2011: Tunisia’s prime minister announces a national unity government, allowing opposition into the country’s leadership for the first time in a bid to quell civil unrest following the ouster of President Zine El Abidine Ben Ali.

2012: Scientists confirm that 15 pounds (7 kilogrammes) of rock collected shortly before in Morocco fell to Earth from Mars during a meteorite shower the previous July.

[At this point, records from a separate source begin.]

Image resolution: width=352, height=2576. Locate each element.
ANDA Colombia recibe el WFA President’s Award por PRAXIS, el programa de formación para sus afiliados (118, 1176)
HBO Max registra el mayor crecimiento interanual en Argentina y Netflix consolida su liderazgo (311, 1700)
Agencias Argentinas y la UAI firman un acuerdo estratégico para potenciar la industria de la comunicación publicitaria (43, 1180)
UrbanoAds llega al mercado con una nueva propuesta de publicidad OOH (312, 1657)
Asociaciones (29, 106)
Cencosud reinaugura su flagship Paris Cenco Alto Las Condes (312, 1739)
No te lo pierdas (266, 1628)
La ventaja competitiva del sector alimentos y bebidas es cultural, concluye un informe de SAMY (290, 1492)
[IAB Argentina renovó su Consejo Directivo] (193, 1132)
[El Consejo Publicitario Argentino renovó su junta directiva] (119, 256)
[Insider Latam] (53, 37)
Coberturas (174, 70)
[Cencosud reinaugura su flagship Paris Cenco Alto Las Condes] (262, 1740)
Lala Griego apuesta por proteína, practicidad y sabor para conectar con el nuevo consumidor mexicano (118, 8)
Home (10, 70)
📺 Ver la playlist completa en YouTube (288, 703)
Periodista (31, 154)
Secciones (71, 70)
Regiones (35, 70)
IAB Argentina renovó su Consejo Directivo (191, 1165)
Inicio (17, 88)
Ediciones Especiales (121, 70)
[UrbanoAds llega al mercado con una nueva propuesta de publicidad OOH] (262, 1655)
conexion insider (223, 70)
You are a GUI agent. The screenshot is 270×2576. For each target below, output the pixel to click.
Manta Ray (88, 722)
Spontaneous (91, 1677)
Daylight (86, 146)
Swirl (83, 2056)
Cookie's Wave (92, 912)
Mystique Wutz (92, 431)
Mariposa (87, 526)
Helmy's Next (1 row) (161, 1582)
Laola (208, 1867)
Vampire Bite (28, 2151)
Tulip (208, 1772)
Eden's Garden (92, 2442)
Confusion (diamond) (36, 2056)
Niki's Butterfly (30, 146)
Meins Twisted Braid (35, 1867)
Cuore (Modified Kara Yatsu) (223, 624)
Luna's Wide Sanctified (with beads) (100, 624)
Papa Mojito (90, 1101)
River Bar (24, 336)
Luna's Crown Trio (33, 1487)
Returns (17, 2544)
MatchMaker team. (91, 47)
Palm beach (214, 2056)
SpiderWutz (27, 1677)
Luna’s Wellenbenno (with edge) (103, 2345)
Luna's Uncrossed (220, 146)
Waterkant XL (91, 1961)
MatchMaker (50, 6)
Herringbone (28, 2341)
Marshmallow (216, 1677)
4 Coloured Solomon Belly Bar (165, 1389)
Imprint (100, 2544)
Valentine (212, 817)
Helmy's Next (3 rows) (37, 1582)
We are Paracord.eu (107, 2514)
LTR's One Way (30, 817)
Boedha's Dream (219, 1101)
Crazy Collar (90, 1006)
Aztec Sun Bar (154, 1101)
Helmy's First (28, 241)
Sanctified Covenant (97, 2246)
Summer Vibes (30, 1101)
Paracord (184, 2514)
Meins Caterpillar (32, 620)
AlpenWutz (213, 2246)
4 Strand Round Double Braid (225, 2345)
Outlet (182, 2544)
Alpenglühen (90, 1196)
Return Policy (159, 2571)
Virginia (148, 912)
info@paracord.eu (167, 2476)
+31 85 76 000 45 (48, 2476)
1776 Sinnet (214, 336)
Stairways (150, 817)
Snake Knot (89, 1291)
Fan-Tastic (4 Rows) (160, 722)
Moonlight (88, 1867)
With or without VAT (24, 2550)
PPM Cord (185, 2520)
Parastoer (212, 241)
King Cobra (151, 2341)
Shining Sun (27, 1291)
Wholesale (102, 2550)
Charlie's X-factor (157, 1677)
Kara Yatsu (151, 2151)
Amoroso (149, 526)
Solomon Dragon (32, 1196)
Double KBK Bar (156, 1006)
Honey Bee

2013: Algerian special forces launch a rescue operation at a natural gas plant in the Sahara Desert and free foreign hostages held by al-Qaeda-linked militants, but estimates for the number of dead vary widely.

TODAY’S BIRTHDAYS

Leonhard Fuchs, German physician (1501-1566); Benjamin Franklin, US statesman and scientist (1706-1790); Anton Chekhov, Russian dramatist (1860-1904); Alphonse Capone, US gangster (1899-1947); Betty White, US actress, (1922-2022); James Earl Jones, US actor (1931- ); Muhammad Ali, US boxer (1947-2016); Una Morris, Jamaican Olympian in 1964, 1968 and 1972 (1947- ); Jim Carrey, Canadian actor (1962- )

— AP/Jamaica Observer

Private use of home VCRs to tape TV programmes for later viewing is approved by the Supreme Court today, in 1984.
The youngest chess grandmaster in history, at age 15 in 1958, Bobby Fischer dies this day at age 64 of kidney failure.